= Beginning of Section =
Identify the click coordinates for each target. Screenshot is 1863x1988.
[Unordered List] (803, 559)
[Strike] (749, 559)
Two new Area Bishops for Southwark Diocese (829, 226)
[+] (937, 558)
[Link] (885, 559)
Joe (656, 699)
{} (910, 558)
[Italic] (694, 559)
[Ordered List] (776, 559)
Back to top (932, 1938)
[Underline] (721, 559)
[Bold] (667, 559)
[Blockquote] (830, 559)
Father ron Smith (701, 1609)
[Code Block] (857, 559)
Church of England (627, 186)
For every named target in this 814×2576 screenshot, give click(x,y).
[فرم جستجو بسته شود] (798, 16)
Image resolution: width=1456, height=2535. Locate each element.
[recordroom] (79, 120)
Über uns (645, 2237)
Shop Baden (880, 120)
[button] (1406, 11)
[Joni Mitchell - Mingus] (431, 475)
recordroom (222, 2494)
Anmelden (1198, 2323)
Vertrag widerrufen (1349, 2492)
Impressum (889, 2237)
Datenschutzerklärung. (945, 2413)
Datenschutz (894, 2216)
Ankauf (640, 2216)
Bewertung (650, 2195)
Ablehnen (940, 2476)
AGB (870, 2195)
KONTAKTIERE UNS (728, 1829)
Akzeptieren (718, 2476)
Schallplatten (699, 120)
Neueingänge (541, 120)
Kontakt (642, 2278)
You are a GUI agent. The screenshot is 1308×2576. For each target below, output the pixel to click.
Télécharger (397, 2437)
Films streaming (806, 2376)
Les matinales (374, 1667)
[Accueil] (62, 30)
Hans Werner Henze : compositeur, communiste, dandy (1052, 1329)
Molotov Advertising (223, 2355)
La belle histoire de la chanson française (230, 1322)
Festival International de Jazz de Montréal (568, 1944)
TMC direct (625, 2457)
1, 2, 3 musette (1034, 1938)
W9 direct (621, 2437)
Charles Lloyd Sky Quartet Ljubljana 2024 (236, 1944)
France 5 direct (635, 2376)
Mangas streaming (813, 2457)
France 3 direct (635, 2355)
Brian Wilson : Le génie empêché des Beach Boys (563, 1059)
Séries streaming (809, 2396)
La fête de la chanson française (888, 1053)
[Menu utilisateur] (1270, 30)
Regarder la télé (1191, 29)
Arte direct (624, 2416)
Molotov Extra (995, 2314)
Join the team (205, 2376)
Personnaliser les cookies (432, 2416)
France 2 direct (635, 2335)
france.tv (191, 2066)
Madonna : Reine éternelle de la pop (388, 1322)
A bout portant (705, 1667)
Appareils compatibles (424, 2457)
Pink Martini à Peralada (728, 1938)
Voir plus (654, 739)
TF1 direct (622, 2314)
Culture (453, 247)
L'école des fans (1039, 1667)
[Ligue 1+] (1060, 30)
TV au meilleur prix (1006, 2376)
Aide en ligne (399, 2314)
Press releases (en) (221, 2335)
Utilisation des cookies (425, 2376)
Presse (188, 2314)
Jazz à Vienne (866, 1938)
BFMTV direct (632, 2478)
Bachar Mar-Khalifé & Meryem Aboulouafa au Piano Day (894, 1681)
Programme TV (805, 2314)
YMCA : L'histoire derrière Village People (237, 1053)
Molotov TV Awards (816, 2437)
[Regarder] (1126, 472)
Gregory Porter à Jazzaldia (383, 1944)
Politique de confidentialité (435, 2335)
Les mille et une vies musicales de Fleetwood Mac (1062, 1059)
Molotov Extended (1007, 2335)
= End of Section =
▶ [What to produce]
An exact copy of the lines from the one containing "Presse (188, 2314)" through the end of the data above is the whole answer.

▶ [Output below]
Presse (188, 2314)
Jazz à Vienne (866, 1938)
BFMTV direct (632, 2478)
Bachar Mar-Khalifé & Meryem Aboulouafa au Piano Day (894, 1681)
Programme TV (805, 2314)
YMCA : L'histoire derrière Village People (237, 1053)
Molotov TV Awards (816, 2437)
[Regarder] (1126, 472)
Gregory Porter à Jazzaldia (383, 1944)
Politique de confidentialité (435, 2335)
Les mille et une vies musicales de Fleetwood Mac (1062, 1059)
Molotov Extended (1007, 2335)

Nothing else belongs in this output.